Affordability of medicines could be improved by addressing the various mark-ups in the system, improving medicines availability in hospitals and in the longer term through investments in local production of medicines either at the national or regional level. In the short term however, Burkina Faso is dependent on imports of generic medicines especially from India. This is another reason why India should not accept European demands to introduce stricter intellectual property protection, which is likely to hinder generic competition and lead to higher overall prices for importing low-income countries.
 TRIPS is the Intellectual Property framework to which all members of the World Trade Organization have to adhere. However, in order to protect public health, some flexibilities and safeguards have been explicitly introduced. These were reconfirmed in the Doha Declaration on TRIPS and public health.
 The Bangui Agreement (1977) governs intellectual property in the 16 member states of the African Intellectual Property Organization (AIPO). This agreement is incorporated as national law.
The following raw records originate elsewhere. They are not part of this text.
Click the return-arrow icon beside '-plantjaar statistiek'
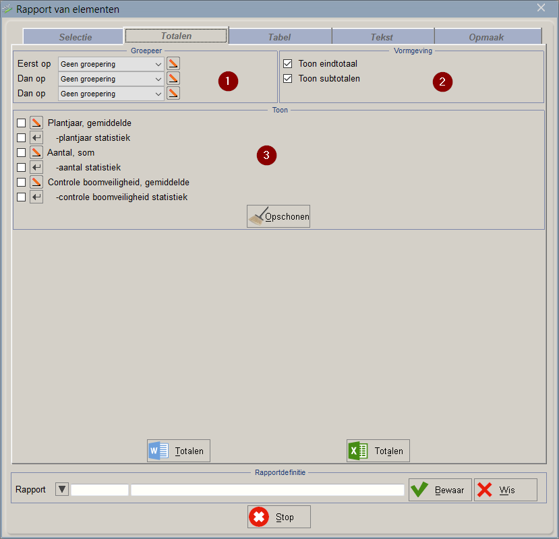Image resolution: width=559 pixels, height=539 pixels. coord(36,138)
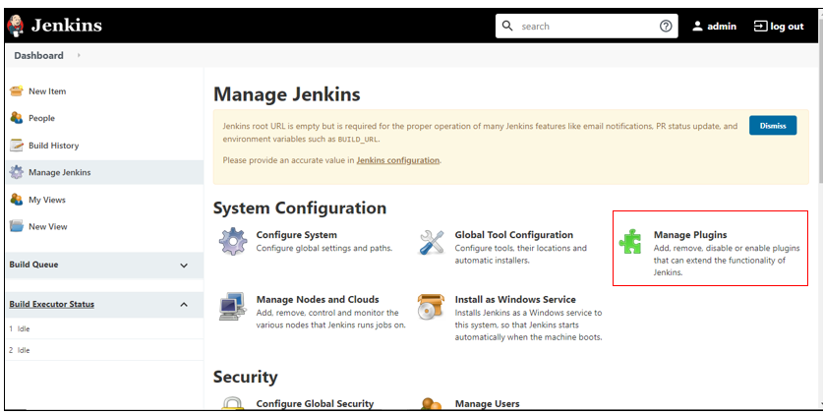Click the Manage Plugins puzzle piece icon
Screen dimensions: 823x414
click(631, 242)
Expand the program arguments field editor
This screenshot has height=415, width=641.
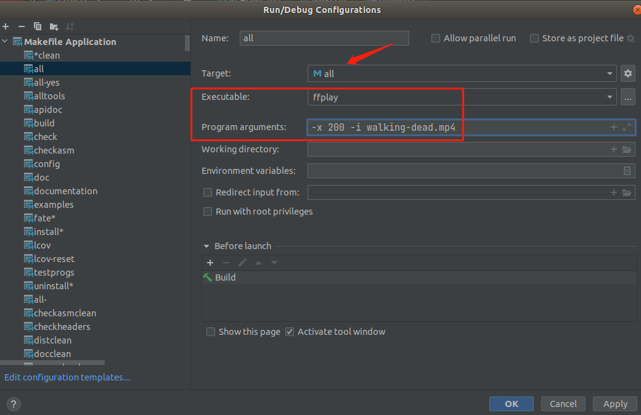pos(627,127)
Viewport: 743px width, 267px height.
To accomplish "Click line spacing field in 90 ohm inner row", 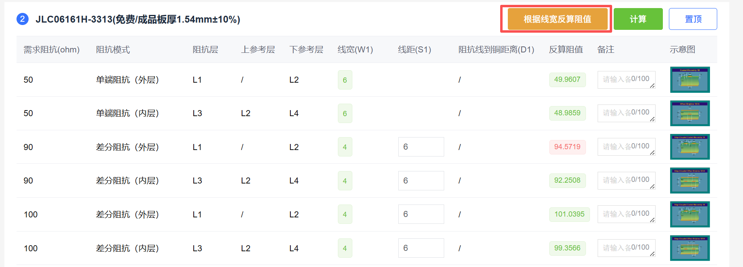I will [x=421, y=181].
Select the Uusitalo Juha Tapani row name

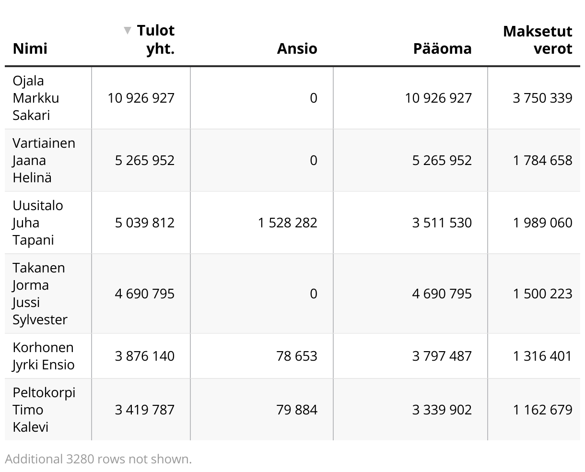38,223
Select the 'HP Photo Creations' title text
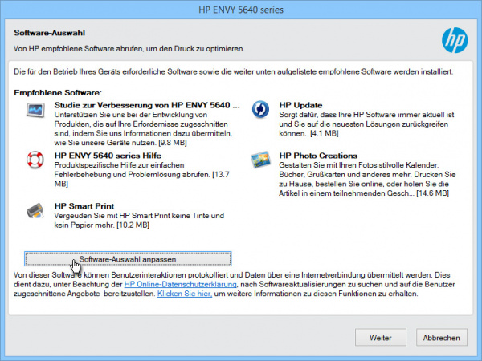This screenshot has width=482, height=361. [318, 156]

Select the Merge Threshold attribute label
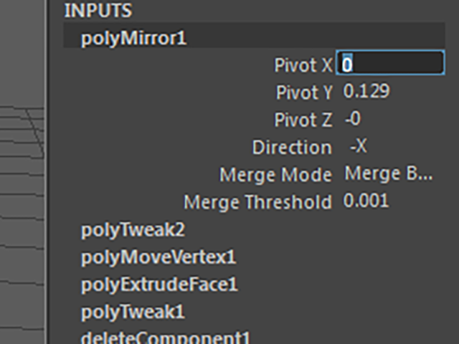pos(258,202)
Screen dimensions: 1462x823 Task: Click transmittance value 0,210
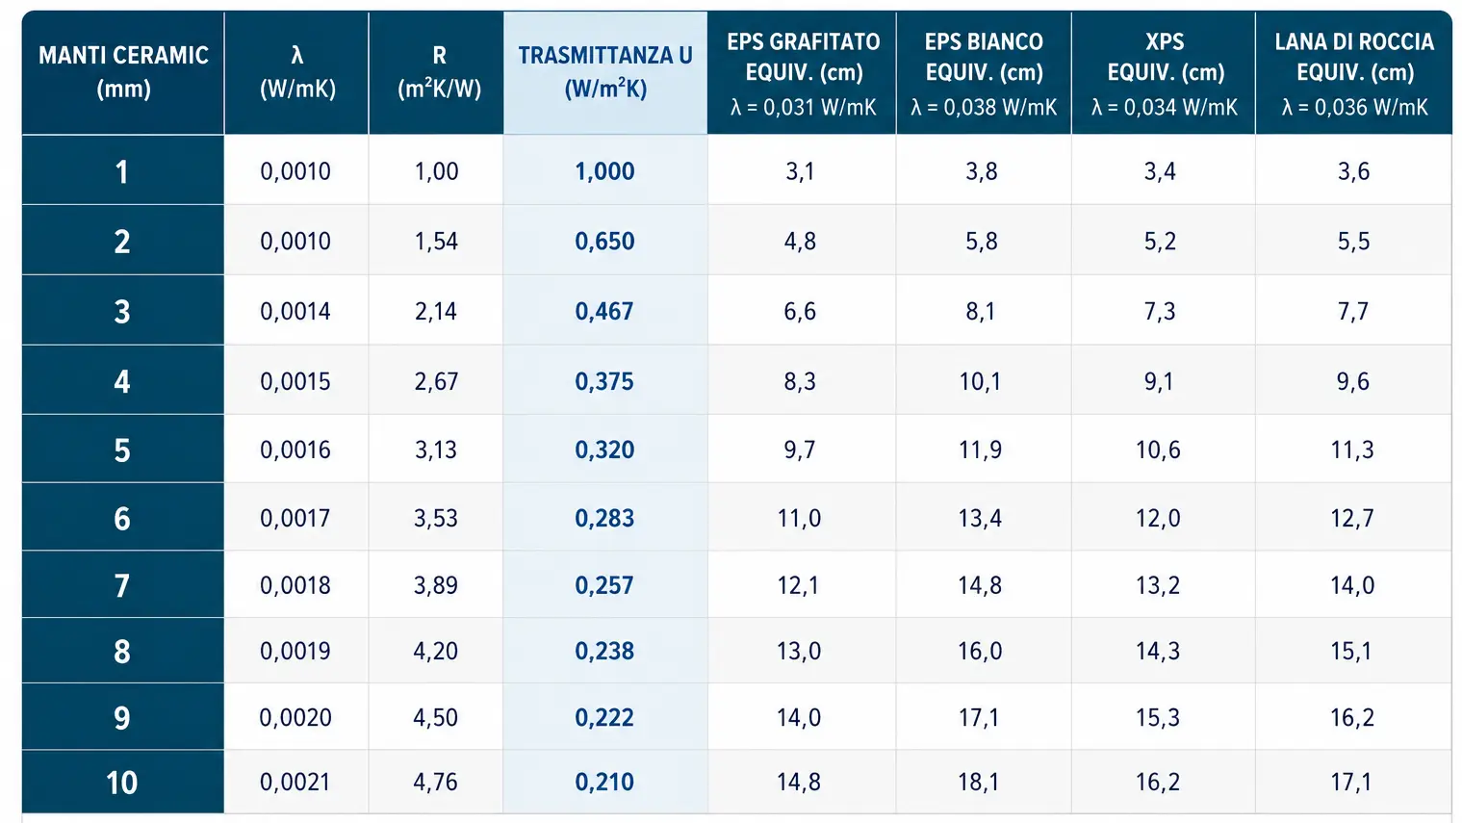pyautogui.click(x=604, y=783)

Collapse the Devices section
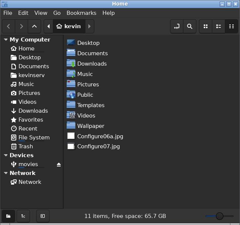pos(6,155)
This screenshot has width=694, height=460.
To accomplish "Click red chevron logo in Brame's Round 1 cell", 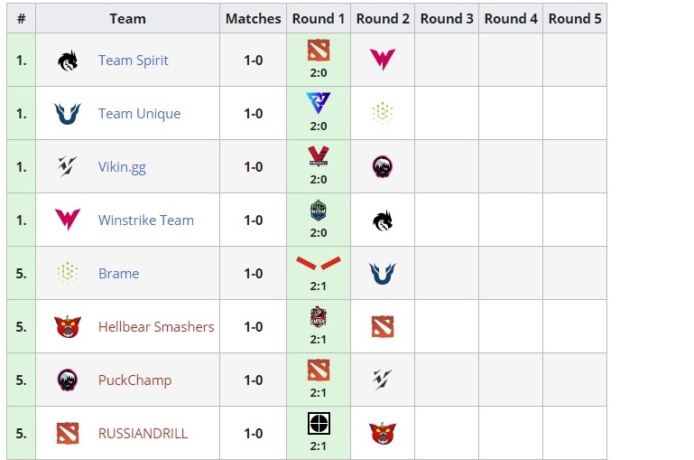I will (318, 263).
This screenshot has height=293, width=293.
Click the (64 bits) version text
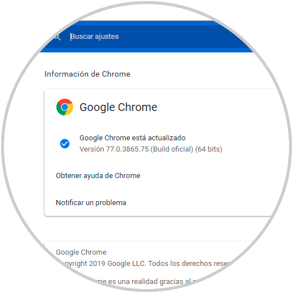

It was revised in 1999 to bring the legislation into line with the TRIPS Agreement.
 Compulsory licensing is when a government allows a third party to produce the patented product or use the patented process without the consent of the patent holder. This is one of the flexibilities provided in the WTO Agreement on TRIPS on patent protection. While under the WTO agreement the compulsory licence would be open to manufacturers all over the world, the Bangui agreement limits its use to manufacturers in the African region. Considering the region’s limited production capacity, this should be reviewed.
Katrien Vervoort was the Essential Services Policy Officer for Oxfam Solidarité, Belgium until December 2011.